Page text:

____

| BCRJ Code | 0067 |
| Cell Line | CHO 1-15 [subscript 500] |
| Species | Cricetulus griseus |
| Vulgar Name | Chinese Hamster |
| Tissue | Ovary |
| Morphology | Epithelial |
| Disease | Normal |
| Growth Properties | Adherent |
| Sex | Female |
| Age/Ethinicity | ADULT / |
| Products | human tissue plasminogen activator (tPA, t-PA) |
| Biosafety | 1 |
| Addtional Info | Expresses human tissue plasminogen activator (t-PA) in eukaryotic DHFR deficient cell lines grown in selective media (glycine, hypoxanthine, thymidine deficient). (Goeddel DV, et al. Human tissue plasminogen activator. US Patent 4,766,075 dated Aug 23 1988) Contains a EcoRI/BamHI fragment of about 2.2 kb containing t-PA and a 1.7 kb SacII fragment containing wild-type dihydrofolate reductase under SV40 control. (Goeddel DV, et al. Human tissue plasminogen activator. US Patent 4,766,075 dated Aug 23 1988) |
| Culture Medium | Ham's F12 medium suplemented with 10 % fetal bovine serum. |
| Subculturing | Volumes used in this protocol are for 75 cm2 flask; proportionally reduce or increase amount of dissociation medium for culture vessels of other sizes. T-75 flasks are recommended for subculturing this product. Remove and discard culture medium. Briefly rinse the cell layer with PBS without calcium and magnesium to remove all traces of serum that contains trypsin inhibitor. Add 2.0 to 3.0 mL of Trypsin-EDTA solution to flask and observe cells under an inverted microscope until cell layer is dispersed (usually within 5 to 15 minutes). Note: To avoid clumping do not agitate the cells by hitting or shaking the flask while waiting for the cells to detach. Cells that are difficult to detach may be placed at 37°C to facilitate dispersal. Add 6.0 to 8.0 mL of complete growth medium and aspirate cells by gently pipetting. Add appropriate aliquots of the cell suspension to new culture vessels. Incubate cultures at 37°C. NOTE: For more information on enzymatic dissociation and subculturing of cell lines consult Chapter 12 in Culture of Animal Cells, a manual of Basic Technique by R. Ian Freshney, 6th edition, published by Alan R. Liss, N.Y., 2010. |
| Subculturing Medium Renewal | Every 2 to 3 days |
| Subculturing Subcultivation Ratio | 1:5 to 1:10 |
| Culture Conditions | Atmosphere: air, 95%; carbon dioxide (CO2), 5% Temperature: 37°C |
| Cryopreservation | 95% FBS + 5% DMSO (Dimethyl sulfoxide) |
| Thawing Frozen Cells | SAFETY PRECAUTION:
It is strongly recommended to always wear protective gloves, clothing, and a full-face mask when handling frozen vials. Some vials may leak when submerged in liquid nitrogen, allowing nitrogen to slowly enter the vial. Upon thawing, the conversion of liquid nitrogen back to its gas phase may cause the vial to explode or eject its cap with significant force, creating flying debris.

____

Exercises to complete:
A) On the cell line page, how often is the medium renewed?
B) Do these statements agree with the cell line page? Answer yes or no for each, quoting the words that decide it. (i) The cells grow attached to the surface. (ii) The freezing mix contains 10% DMSO. (iii) T-25 flasks are recommended for subculturing.
Rely only on the cell line page for these.

Records supplied:
____

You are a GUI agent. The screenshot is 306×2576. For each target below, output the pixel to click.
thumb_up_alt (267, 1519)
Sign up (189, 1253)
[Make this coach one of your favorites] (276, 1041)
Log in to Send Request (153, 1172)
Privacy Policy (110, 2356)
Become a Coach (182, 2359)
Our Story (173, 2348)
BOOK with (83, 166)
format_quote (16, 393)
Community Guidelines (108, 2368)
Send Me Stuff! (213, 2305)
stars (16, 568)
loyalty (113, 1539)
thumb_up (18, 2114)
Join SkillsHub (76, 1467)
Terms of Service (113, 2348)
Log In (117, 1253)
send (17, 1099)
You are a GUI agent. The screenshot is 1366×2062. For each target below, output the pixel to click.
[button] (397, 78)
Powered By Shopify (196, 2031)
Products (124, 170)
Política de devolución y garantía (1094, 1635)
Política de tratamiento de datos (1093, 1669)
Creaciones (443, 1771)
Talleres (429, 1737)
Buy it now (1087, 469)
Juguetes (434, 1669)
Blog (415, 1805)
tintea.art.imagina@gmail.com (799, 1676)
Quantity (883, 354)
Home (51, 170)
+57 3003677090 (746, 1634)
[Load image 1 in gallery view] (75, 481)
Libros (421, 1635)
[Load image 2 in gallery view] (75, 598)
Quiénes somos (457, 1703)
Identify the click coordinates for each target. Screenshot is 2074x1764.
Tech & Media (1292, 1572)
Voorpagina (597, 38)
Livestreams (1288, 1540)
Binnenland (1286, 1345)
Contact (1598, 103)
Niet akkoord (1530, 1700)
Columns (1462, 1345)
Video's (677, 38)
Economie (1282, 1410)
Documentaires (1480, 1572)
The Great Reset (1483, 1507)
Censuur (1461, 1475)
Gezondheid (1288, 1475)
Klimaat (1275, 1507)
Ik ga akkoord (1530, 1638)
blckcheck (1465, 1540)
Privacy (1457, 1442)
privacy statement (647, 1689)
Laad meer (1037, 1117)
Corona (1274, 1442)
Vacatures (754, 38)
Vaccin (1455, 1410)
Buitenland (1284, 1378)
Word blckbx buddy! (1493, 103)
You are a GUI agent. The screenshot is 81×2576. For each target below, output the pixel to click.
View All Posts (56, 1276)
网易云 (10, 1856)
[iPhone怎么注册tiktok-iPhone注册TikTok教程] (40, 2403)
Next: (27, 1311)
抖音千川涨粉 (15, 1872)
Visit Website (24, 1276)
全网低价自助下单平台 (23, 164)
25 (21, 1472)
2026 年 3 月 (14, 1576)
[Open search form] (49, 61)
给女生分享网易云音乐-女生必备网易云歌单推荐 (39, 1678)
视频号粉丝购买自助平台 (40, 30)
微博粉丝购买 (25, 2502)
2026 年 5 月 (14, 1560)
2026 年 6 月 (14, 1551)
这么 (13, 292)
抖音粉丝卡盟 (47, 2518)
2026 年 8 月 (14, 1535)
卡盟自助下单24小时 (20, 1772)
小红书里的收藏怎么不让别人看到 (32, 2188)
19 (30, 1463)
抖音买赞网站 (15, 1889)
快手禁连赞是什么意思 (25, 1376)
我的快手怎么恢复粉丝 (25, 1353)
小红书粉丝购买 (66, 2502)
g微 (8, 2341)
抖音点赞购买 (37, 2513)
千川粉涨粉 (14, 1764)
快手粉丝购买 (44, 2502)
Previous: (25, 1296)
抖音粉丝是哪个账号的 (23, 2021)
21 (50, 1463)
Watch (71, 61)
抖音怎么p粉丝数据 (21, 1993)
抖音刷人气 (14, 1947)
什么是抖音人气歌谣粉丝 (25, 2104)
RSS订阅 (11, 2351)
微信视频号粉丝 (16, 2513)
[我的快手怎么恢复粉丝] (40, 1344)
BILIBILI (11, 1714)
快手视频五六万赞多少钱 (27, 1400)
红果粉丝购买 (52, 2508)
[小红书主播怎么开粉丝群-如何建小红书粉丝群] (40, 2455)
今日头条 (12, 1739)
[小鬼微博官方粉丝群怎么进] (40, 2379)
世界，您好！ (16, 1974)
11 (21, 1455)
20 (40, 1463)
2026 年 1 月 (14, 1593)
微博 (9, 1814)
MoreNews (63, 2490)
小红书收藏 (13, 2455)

____

Exercise solutions:
A) Every 2 to 3 days.

B)
(i) Yes: "Adherent"
(ii) No: "95% FBS + 5% DMSO (Dimethyl sulfoxide)"
(iii) No: "T-75 flasks are recommended for subculturing this product."